Thermal Wave Radar Analysis [143], first introduced by Tabatabaei and Mandelis, is a subsurface imaging modality that draws from linear frequency-modulated continuous wave radars and frequency domain Photothermal Radiometry (PTR). It was specifically designed to enhance the depth resolution of subsurface defects. To calculate the TWR amplitude (CC), the following equation is used [143]:

$$CC\left(\tau \right)=F^{-1}\left\{\mathrm{R}\mathrm{E}\mathrm{F}\left(\omega \right)\ast S\left(\omega \right)\right\}$$

(39)

where $\mathrm{R}\mathrm{E}\mathrm{F}\left(\omega \right)$ is the Fourier transform of a reference non-defective pixel ref(t), and $S\left(\omega \right)$ is the Fourier transform of pixel s(t). The symbol $\ast$ denotes the complex conjugation. The inverse Fourier transform and the time delay between ref(t) and s(t) are denoted by $F^{-1}$and $\tau ,$ respectively. ∆CC, which is the differential TWR CC, is calculated as shown in Equation (40):

$$∆CC\left(\tau \right)=CC\left(\tau \right)-{CC}_{ref}\left(\tau \right)$$

(40)

The object temperature and emissivity strongly affect the TWR amplitude (CC). Equation (41) can be used to calculate the TWR phase ($\theta$).

$$\theta \left(\tau \right)={\displaystyle \frac{F^{-1}\left\{\mathrm{R}\mathrm{E}\mathrm{F}\left(\omega \right)\ast S\left(\omega \right)\right\}}{F^{-1}\left\{\left[-i\mathrm{s}\mathrm{g}\mathrm{n}\left(\omega \right)\mathrm{R}\mathrm{E}\mathrm{F}\left(\omega \right)\right]\ast S\left(\omega \right)\right\}}}$$

(41)

where $sgn\left(\omega \right)$ is defined as the signum function and i is the imaginary component. The phase $\theta$ is independent of the emissivity and dependent on the time-delay quantity. The TWR phase differential is calculated by the following equation:

$$\Delta \theta \left(\tau \right)=\theta \left(\tau \right)-{\theta }_{ref}\left(\tau \right)$$

(42)

where ${\theta }_{ref}\left(\tau \right)$ is the reference TWR phase resulting from non-defective pixels. $\Delta \theta \left(\tau \right),$ like $\theta \left(\tau \right)$, is an emissivity-independent and time-delay-dependent quantity.

Diffusion-Compensated Correlation Analysis (DCCA)

DCCA relies on analysing the correlation between the thermal response and a collection of template thermal responses that have been calculated analytically. Equation (5) in [100] is used to compute a depth library ψ_d(d, t) = ψ(d, α = α_r, t). This results in a 2D array of size [N_d, N_s] that includes N_d depth components calculated for N_s time components based on a known thermal diffusivity value α_r. This identifies the highest similarity between the measured and template response and the corresponding depth.

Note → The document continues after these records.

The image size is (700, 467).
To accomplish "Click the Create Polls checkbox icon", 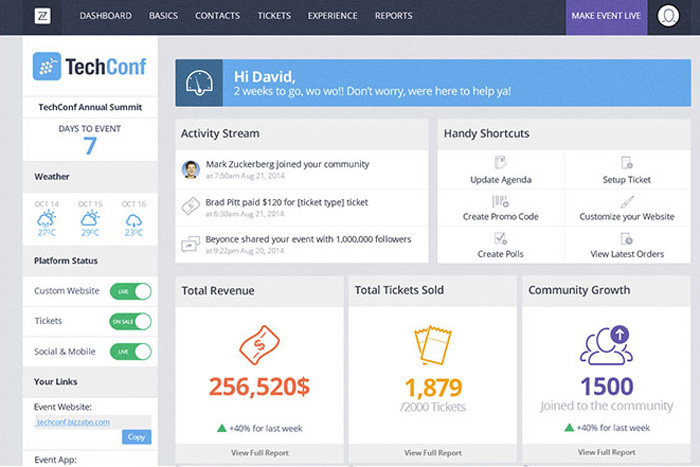I will coord(500,238).
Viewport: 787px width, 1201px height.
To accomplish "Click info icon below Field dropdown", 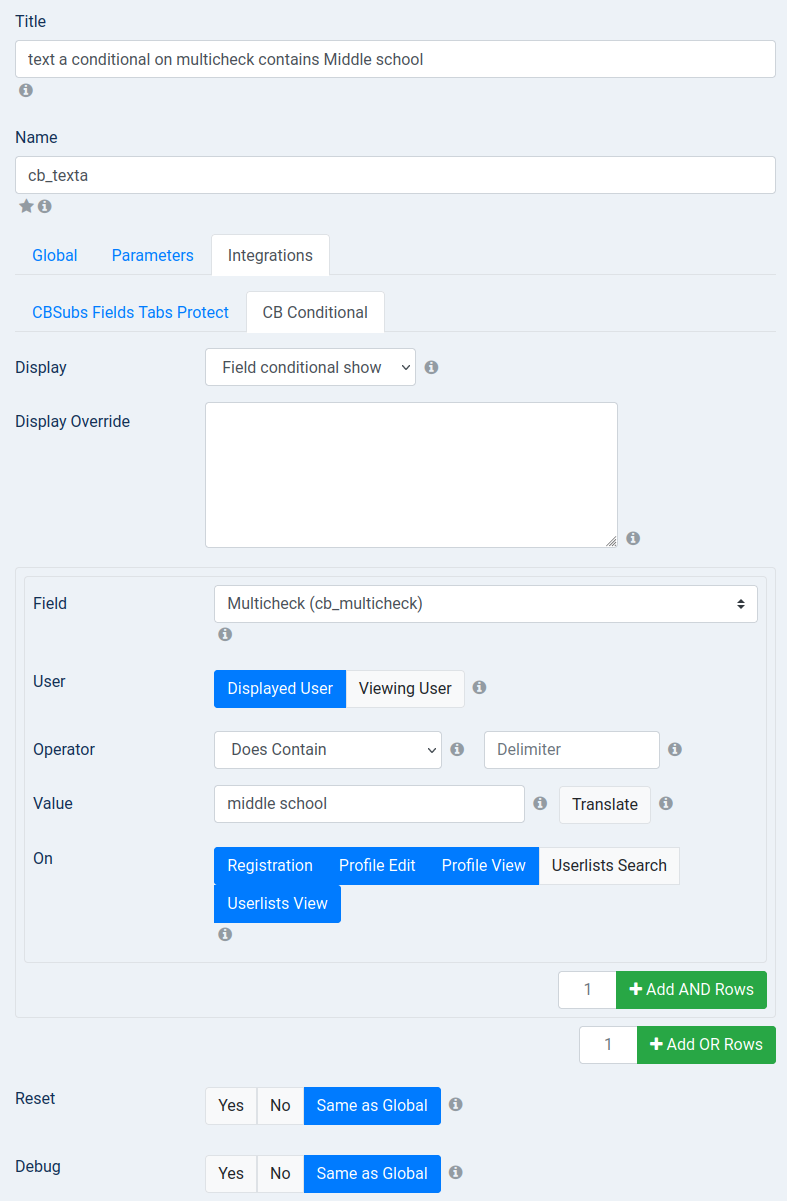I will [225, 634].
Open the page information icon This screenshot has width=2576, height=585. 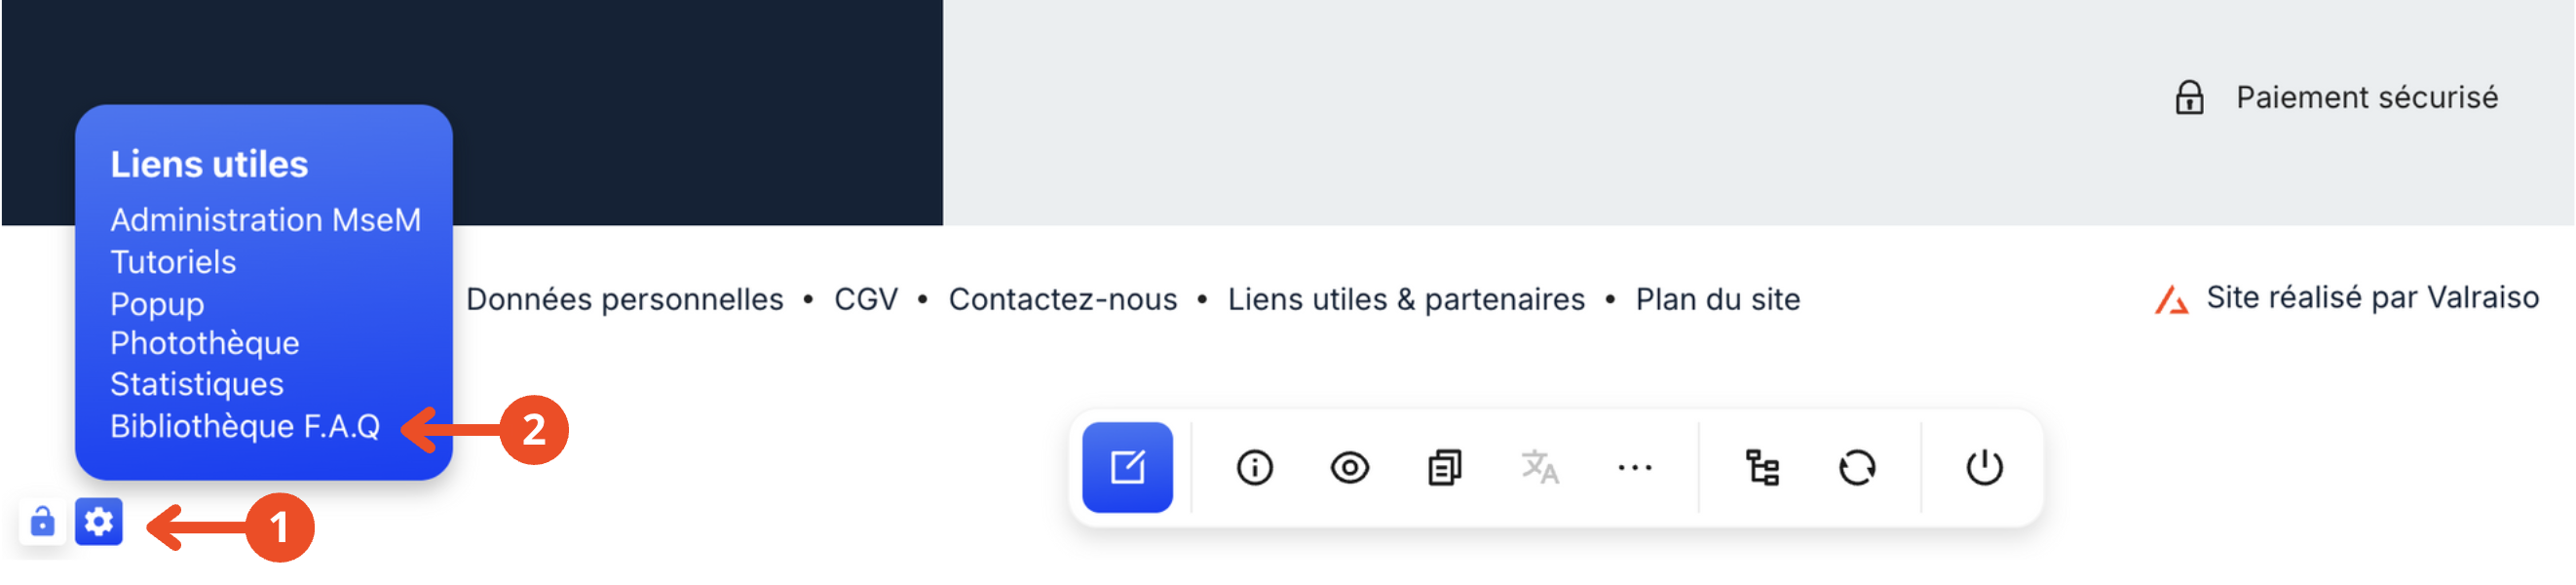pyautogui.click(x=1254, y=467)
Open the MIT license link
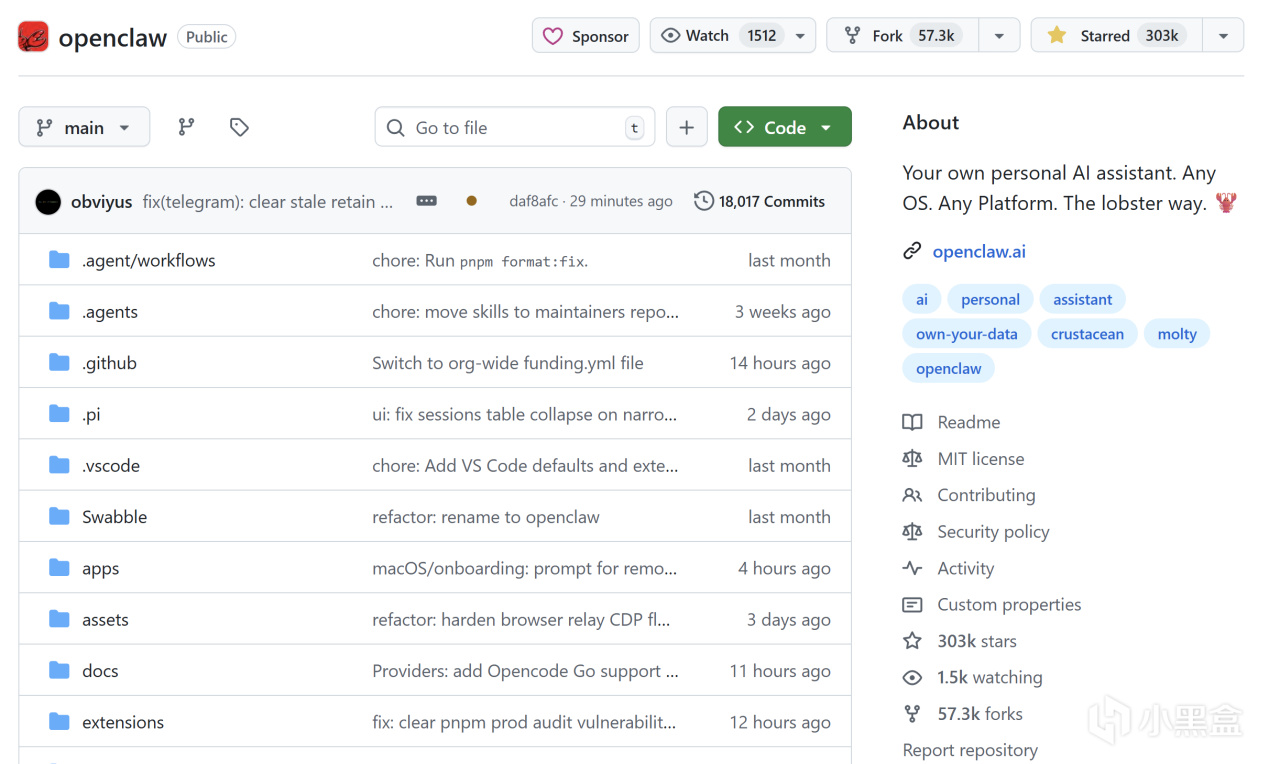The height and width of the screenshot is (764, 1280). [980, 459]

The analytical library is standardised with respect to the temporal Root Mean Square (RMS), as the form and magnitude of the analytically computed thermal responses vary largely by depth and, therefore, cannot be used as a meaningful measure of similarity [100].

$${\psi }_{d,std}\left(d_{m,}{t}_n\right)={\displaystyle \frac{{\psi }_d\left(d_{m,}{t}_n\right)}{\sqrt{\frac{1}{N_s}\sum _{i=1}^{N_s}{\psi }_d^2\left(d_{m,}{t}_i\right)}}}, \begin{array}{c}m\in \left\{\mathrm{1,2},3,\dots ,N_d\right\}\\ n\in \left\{\mathrm{1,2},3,\dots ,N_s\right\}\end{array}$$

(43)

Seeking out the component that exhibits no lag time, i.e., τ = 0, is an effective strategy when there is a lack of synchronization between the excitation system and the acquisition system. For a synchronised system, it is better to seek the maximum magnitude at 0 lag time. This can be effectively determined through a singular correlation analysis of the time response throughout the depth dimension of the library.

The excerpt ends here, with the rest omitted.